§ Problem description:
Update the rows starting at the first row and ending at the line containing "Action: point(1175,39)" by replacing "export icon" with "download icon" and leaving everything else unchanged. Give back only those lines.

§ Data entries:
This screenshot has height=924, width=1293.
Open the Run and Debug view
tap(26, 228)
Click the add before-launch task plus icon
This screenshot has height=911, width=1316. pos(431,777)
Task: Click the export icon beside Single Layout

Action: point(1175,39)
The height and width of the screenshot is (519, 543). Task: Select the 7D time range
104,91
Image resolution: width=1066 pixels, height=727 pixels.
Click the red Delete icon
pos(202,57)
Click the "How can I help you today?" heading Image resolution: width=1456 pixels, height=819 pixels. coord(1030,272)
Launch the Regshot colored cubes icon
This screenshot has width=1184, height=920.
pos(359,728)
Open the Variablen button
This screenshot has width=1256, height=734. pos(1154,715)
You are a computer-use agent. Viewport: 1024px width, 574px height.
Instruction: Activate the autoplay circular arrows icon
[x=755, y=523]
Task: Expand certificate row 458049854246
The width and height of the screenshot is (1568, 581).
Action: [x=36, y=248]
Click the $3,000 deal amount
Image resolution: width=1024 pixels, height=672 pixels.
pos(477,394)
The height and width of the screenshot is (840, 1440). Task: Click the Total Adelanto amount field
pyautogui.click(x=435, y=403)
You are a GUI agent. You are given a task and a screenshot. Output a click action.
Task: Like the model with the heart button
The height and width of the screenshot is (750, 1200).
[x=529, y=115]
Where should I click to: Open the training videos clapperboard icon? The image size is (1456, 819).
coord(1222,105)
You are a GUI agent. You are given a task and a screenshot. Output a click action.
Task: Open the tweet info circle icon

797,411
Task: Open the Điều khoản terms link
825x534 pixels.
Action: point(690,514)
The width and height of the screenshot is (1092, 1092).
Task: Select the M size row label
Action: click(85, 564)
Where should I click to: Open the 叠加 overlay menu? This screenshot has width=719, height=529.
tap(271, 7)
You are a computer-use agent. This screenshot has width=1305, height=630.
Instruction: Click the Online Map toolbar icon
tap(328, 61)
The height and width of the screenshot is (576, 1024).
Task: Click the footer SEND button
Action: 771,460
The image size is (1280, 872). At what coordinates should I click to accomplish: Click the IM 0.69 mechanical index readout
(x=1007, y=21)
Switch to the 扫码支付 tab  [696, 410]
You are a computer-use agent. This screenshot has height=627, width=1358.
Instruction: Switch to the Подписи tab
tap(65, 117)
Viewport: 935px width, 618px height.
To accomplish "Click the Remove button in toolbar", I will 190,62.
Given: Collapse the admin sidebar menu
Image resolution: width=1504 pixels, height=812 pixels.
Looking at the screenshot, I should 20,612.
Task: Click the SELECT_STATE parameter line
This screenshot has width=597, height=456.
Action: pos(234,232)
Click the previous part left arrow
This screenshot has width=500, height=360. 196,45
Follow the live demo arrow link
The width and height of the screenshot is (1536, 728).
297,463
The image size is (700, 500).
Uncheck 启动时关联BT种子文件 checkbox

§ Task answer:
This screenshot has height=924, width=1293.
Open the Run and Debug view
tap(26, 228)
Click the add before-launch task plus icon
This screenshot has height=911, width=1316. pos(431,777)
Task: Click the download icon beside Single Layout

Action: point(1175,39)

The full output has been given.